А между тем при желании Дмитрий Московский вполне мог подоспеть на помощь союзнику. Если удаленность Нижнего Новгорода (около 400 верст) не позволяла московским полкам быстро прийти на помощь суздальскому князю, то расстояние до Рязани (около 200 верст) конное войско могло походным маршем преодолеть за три-четыре дня. Но был ли Олег Рязанский союзником Москвы? Какую линию он проводил в сложных отношениях с близким ему степным миром? Этого мы не знаем…
(Рязанское летописание дошло до нас в незначительных фрагментах в составе общерусских летописей. О политической линии рязанского князя Олега Ивановича приходится судить лишь по его отдельным поступкам, мотивы которых скрыты от нас. Участвовал ли он в переяславском съезде князей в 1375 году — неизвестно. При всём том Олег, безусловно, был героической личностью, готовой вступить в борьбу с любым врагом.

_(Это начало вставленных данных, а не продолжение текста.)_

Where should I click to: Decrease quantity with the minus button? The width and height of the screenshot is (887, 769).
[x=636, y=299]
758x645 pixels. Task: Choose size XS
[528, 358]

Он не любил ордынцев уже по той причине, что его княжество находилось на границе Руси со Степью и более других страдало от их набегов. В рязанской княжеской семье жива была память о трагедии Старой Рязани. Здесь чтили общего предка — князя-мученика Романа Олеговича, замученного в Орде в 1270 году.)

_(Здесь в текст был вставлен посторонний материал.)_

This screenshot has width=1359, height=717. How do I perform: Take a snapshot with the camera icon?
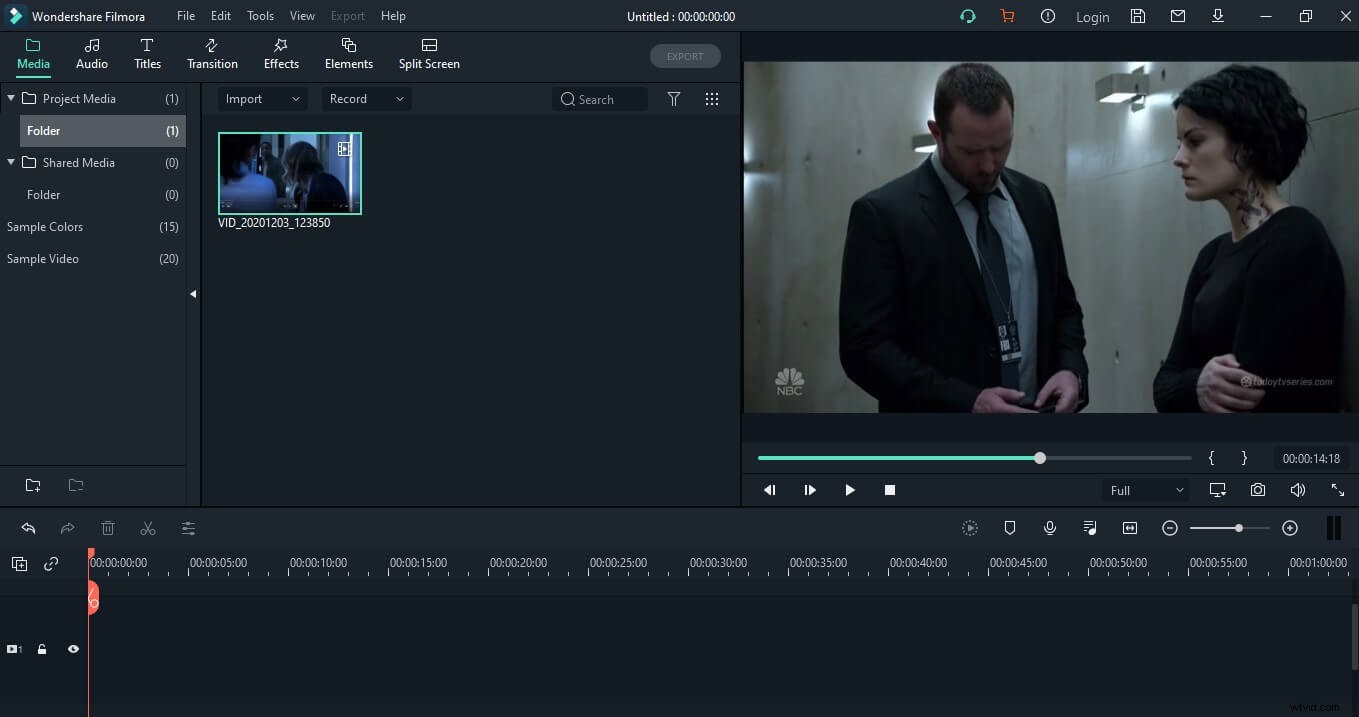(1257, 489)
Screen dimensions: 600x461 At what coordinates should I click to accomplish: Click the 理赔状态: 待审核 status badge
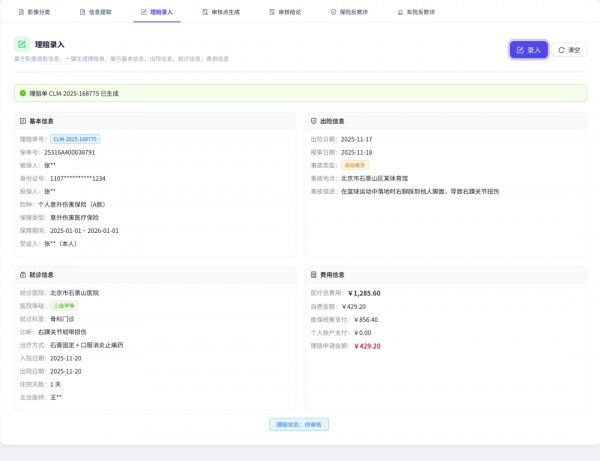(299, 425)
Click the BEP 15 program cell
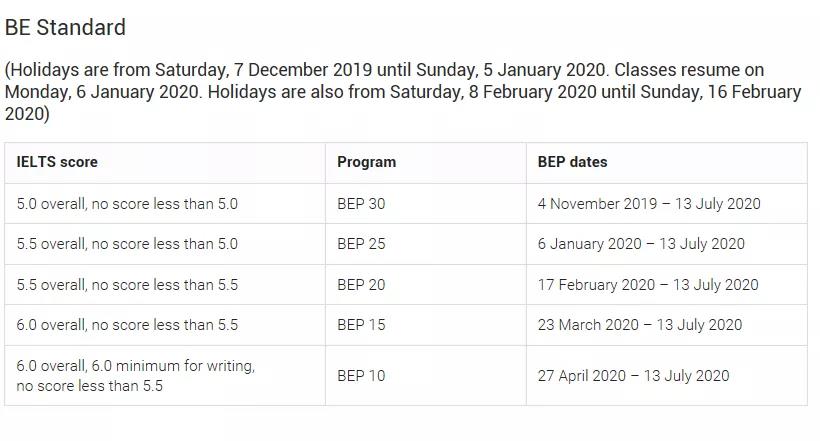The width and height of the screenshot is (820, 441). coord(361,325)
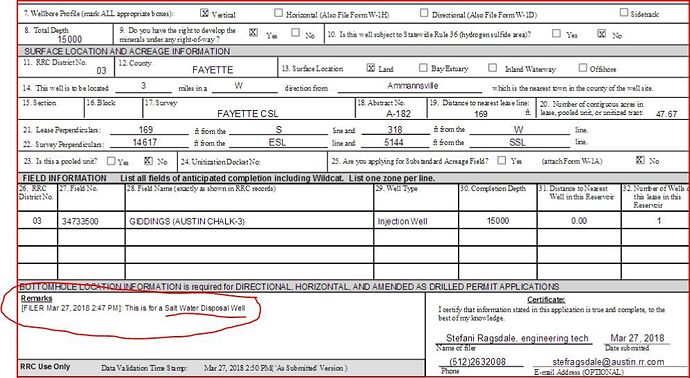This screenshot has width=690, height=378.
Task: Tick the Bay/Estuary surface location box
Action: tap(423, 68)
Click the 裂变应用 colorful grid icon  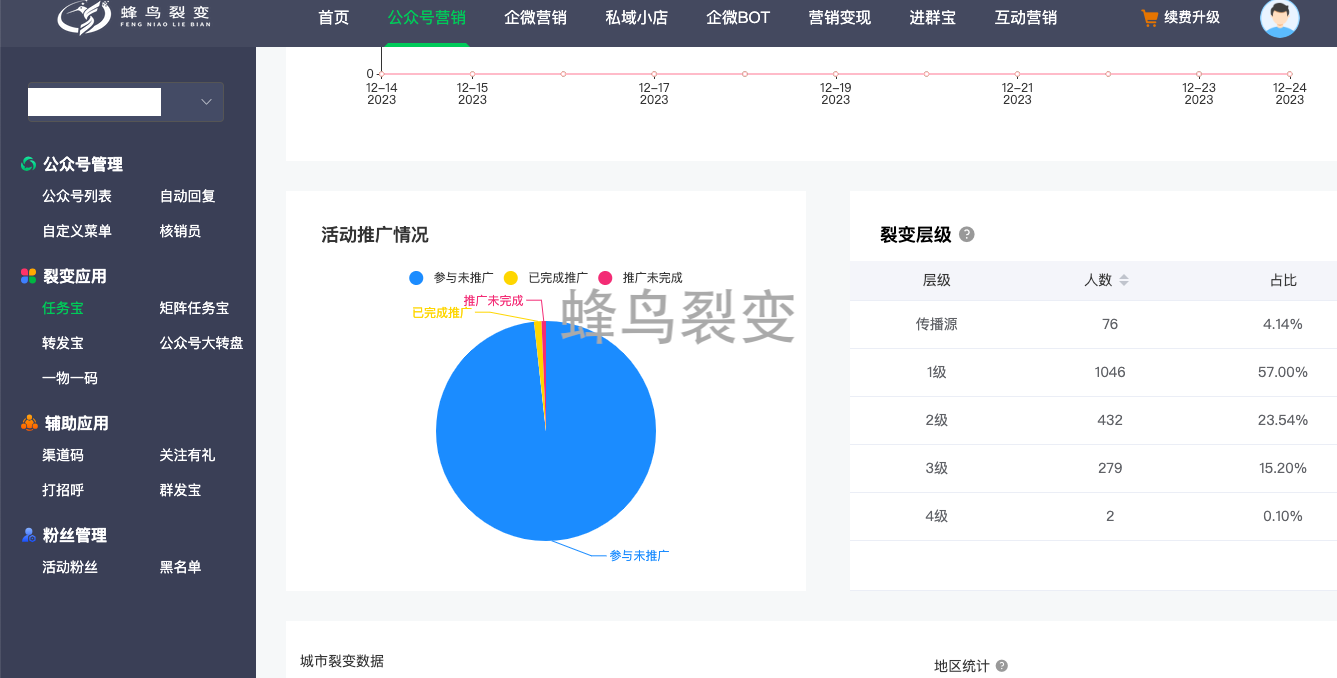click(28, 276)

Выступив навстречу татарам к Рязани, Дмитрий показал, что готов отстаивать не только безопасность своего княжества, но и безопасность своих союзников, всей системы великого княжения Владимирского. Однако в действиях Дмитрия угадывается и некоторая «задняя мысль». Он поставил свое войско на пути ордынцев уже недалеко от границы собственно московских владений. Это был своего рода «сигнал мира». При малейшем желании со стороны Бегича Дмитрий готов был начать мирные переговоры. Но эмир был настроен высокомерно и решительно. Ему нужна была слава победителя Москвы…
Без права на поражение…
Расположившись на берегах Вожи, русские и ордынцы не спешили переправляться через реку. Такова была обычная для того времени тактика. При переправе воины становились удобной мишенью для стрел и дротиков неприятеля. Боевые порядки смешивались и рассыпались. Поэтому противники, стоя у реки, долго выжидали, отыскивая броды и подстерегая чужую оплошность. Нередко это ожидание заканчивалось мирными переговорами или уходом одного из противников без боя. Классическим примером такого рода служит знаменитое полуторамесячное «стояние на Угре» осенью 1480 года.

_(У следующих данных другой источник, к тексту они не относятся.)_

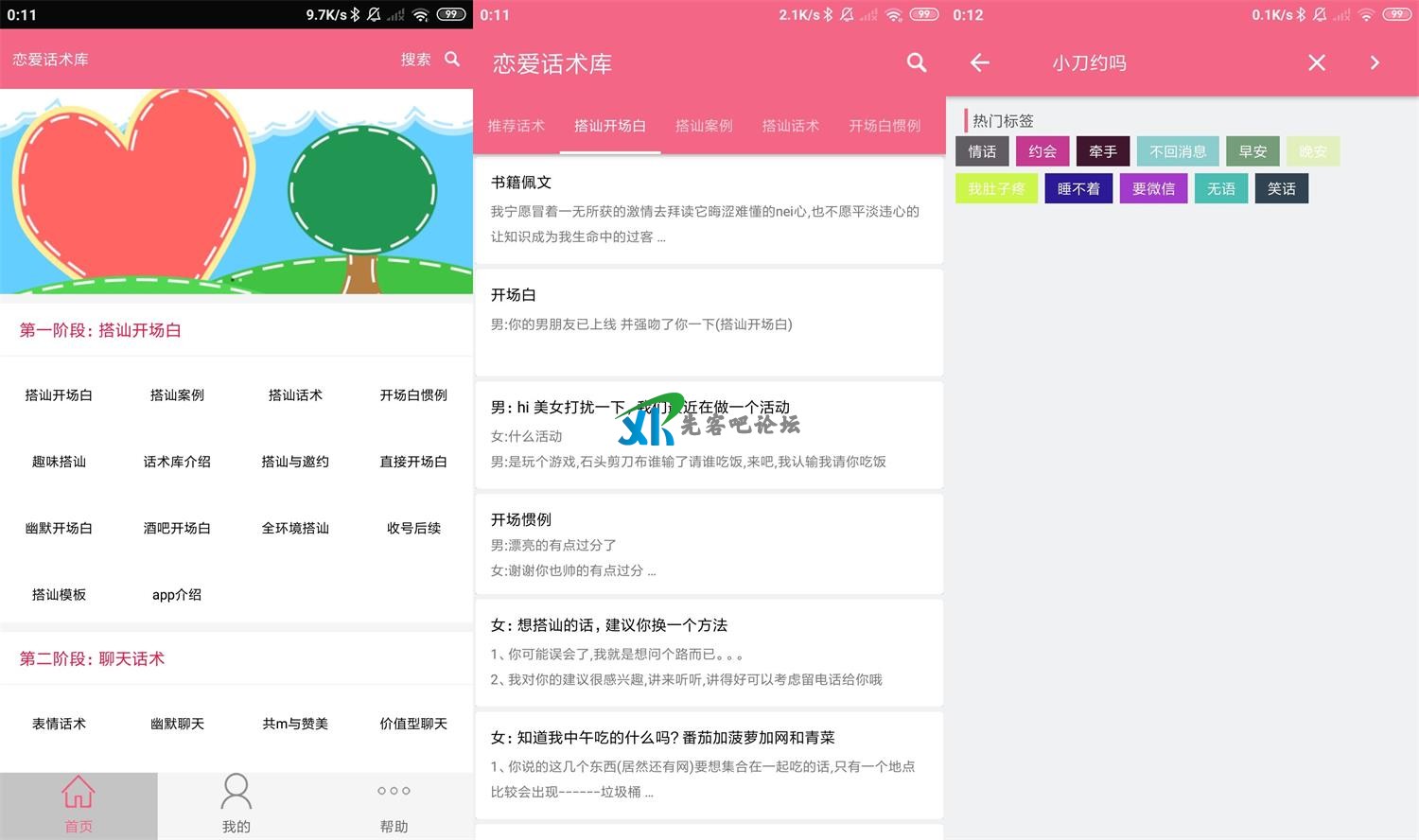The image size is (1419, 840).
Task: Pick the purple 要微信 tag
Action: coord(1153,189)
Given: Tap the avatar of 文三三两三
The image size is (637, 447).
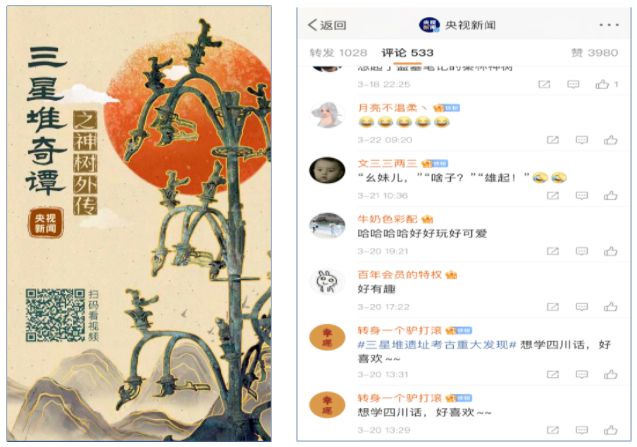Looking at the screenshot, I should pos(327,170).
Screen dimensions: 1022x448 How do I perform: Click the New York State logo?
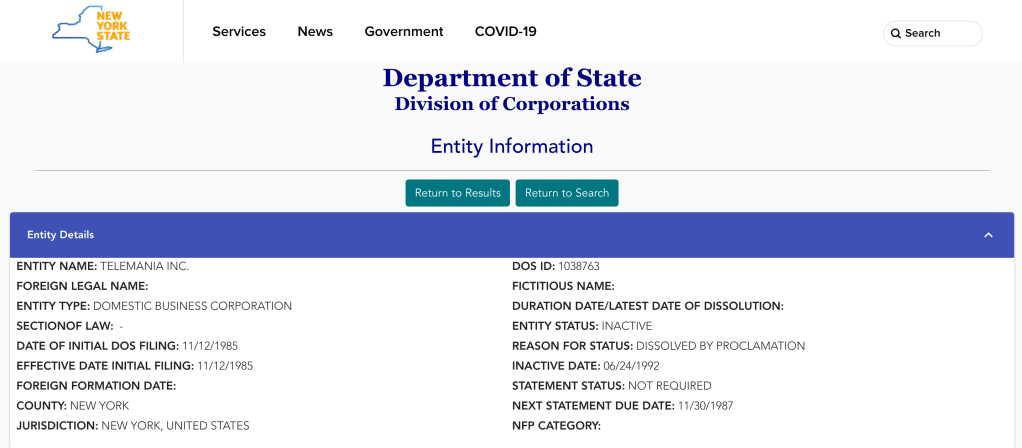pos(91,30)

Но здесь, на Воже, обоим предводителям войск нужна была только победа. В Орде свежа была память об успешных набегах Арапши и его сподвижников на Нижегородское княжество. Русских привыкли считать взбунтовавшимися рабами. На этом фоне неудача Бегича выглядела бы несмываемым позором.
Дмитрий Московский также не имел права на неудачу. Его послужной список оставлял желать лучшего. В нем не было создающих харизму полководца ярких побед и дерзких авантюр. Он не сумел защитить от татар своего главного союзника — Дмитрия Суздальского. Кредит доверия, которым он пользовался в Северо-Восточной Руси благодаря поддержке митрополита Алексея, был на исходе. В этой ситуации победа Бегича означала бы не только окончательный развал переяславской коалиции, но и полную дискредитацию московского князя как лидера и полководца. Гордость Дмитрия Московского, его вера в свою провиденциальную миссию почти не оставляли ему шансов пережить поражение. В этом сражении он должен был либо победить, либо погибнуть.
Известно, что героизм не менее заразителен, чем трусость. Смотревшие на своего князя, слушавшие его напутственную речь перед боем московские воины были охвачены религиозным воодушевлением. Они шли на смерть в этой жизни, чтобы приобщиться райского блаженства в жизни вечной…
Река мертвых и река живых
Долгое ожидание тяготило эмира Бегича. (Уменьшительное имя Бегичка, которым наделяет его московский книжник, позволяет думать, что он был еще весьма молодым человеком.) Эмир решил добиться успеха стремительной и неожиданной атакой. Она должна была начаться вечером, когда русские, сняв оружие и распоясавшись, будут сидеть за ужином у походных костров. Быстро переправившись через мелкую в этих местах Вожу, степняки обрушатся на русский лагерь стремительной монгольской лавой. Еще до наступления темноты русское войско будет рассеяно и уничтожено…
Бегич знал толк в военном деле. Его замысел — весьма схожий со сценарием удачной для ордынцев битвы на реке Пьяне — был сам по себе неплох. Но русские тоже не забыли побоища на Пьяне. Дмитрий Московский на берегах Вожи действовал чрезвычайно осторожно и предусмотрительно. И московская разведка, и тщательное сторожевое охранение лагеря сделали свое дело. Атака Бегича не застала русских врасплох. Более того. Они словно ждали эмира, выстроившись огромным полукругом.